If you're not feeling the pain of the finals week crunch right about now, it's because you're not a student. Lucky you!
The whole infant cough and cold drug recall isn't really new news; it's been going on for a few months now. And the lawsuit filed by Dimitria Alvarez of Illinois is still pending, as far as I'm aware.
For those unaware of the essential background, many retailers and manufacturers voluntarily recalled many drug combination products marketed for the treatment of cough and cold symptoms in children under 2. The move has generally been well-received by physicians; Pharma has responded to allegations regarding product safety that all of the products on the market have been deemed to be safe when used as directed.
Part of the issue is that there have been very few studies regarding the use of products like dextromethorphan and pseudoephedrine in children, and the new replacement for PSE, phenylephrine, doesn't even have established weight-based dosing guidelines. Many dosages, therefore, are extrapolated from adult doses using various rules of thumb. Clark's rule, for example, suggests dividing the child's body surface area in meters squared by 1.73 (the average BSA for an adult) and multiplying that ratio times the adult dose to get an approximate children's dose. Fried's rule suggests multiplying a child's age in months by the adult dose and dividing the result by 150 when dosing medication for children from 1 to 2 years of age.
These approximations are no substitute for thorough clinical trials. They assume, quite incorrectly, that children are like little adults, and that weight-based dosing is sufficient to guarantee safety. Not only do children have less "body space" in which to distribute a drug dose, increasing its concentration in the blood, but their bodies are less capable of metabolizing and eliminating a given dose. Drug half-life, or time required to eliminate half of the amount of drug in the bloodstream, is typically much greater in children than adults, and not always proportionally so. The half-life of caffeine in healthy adults is 3-4 hours; in newborns, it may be as long as 30 hours. Furthermore, children often respond differently to medications than adults. Antihistamines often produce paradoxical excitement in children whereas they have a sedating effect on older people.
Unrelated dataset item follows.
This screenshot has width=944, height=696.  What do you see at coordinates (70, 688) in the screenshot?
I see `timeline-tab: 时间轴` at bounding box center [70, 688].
Since many cough and cold products are untested in infants and young children and their efficacy cannot be guaranteed, treating them for cold symptoms is less about treating the child and more about assuaging the concerns of parents. This is particularly true in the case of infants who cannot communicate except by crying; nervous parents will frequently assume that crying is a sign that an infant is uncomfortable and likewise assume that a lack of crying indicates comfort or relief of symptoms. Anecdotally, a pharmacist I work with told me once about a one-year-old who had been prescribed Donnatal elixir. Donnatal is a drug normally used in adults to provide relief of gastrointestinal upset; it contains atropine and other belladonna-derived alkaloids, which slow the movement of the stomach and bowels, as well as phenobarbital, a central nervous system depressant. Donnatal elixir is also about 23% alcohol by volume--it's more alcoholic than many liqueurs, including irish cream! I'm willing to bet that any "therapeutic value" that medication had for a one-year-old primarily manifested itself as "shutting junior up."
I've discussed the popularity of the placebo effect before; since nothing tugs at mom's heartstrings like a crying baby, treatment of illnesses in infants that are not life-threatening is more a matter of making mom feel like she's doing something to help her poor child. As a result, tired physicians or busy pharmacists might be inclined to recommend something just to keep mom happy. From an evidence perspective, pulling these products off the shelves was an excellent move; appropriate non-pharmacologic treatments are frequently available and generally safer. Saline nasal spray is probably a better treatment for nasal congestion in young children overall, and it has the added benefit of soothing dry membranes. The risk versus benefit analysis of cough and cold products, especially in infants, really suggests that they aren't worth using.
If you ask me, the lack of clinical trials in infants and children to support the use of cough and cold products aside from fever-reducing agents (such as acetaminophen and ibuprofen) really nails the issue. It's true that many of the products were used for years before the recall, but the benefits have generally been small--medicating children is frequently done just to make the parents feel better. As such, the recall of these products is no great loss.
If your kid has a cold, think things through; if he's only been sick for a day or two, he's probably going to get better on his own. Nothing you can do is going to make the illness go away faster. Do you really need to do anything but provide the kid with adequate fluids and let things run their course? Is it really worth struggling against the inevitable fact that your child is going to be sick for a few days? I'm hoping that in time parents won't be lamenting the disappearance of these products. They'll adapt to the idea that there are no miracle cures for sale on pharmacy shelves.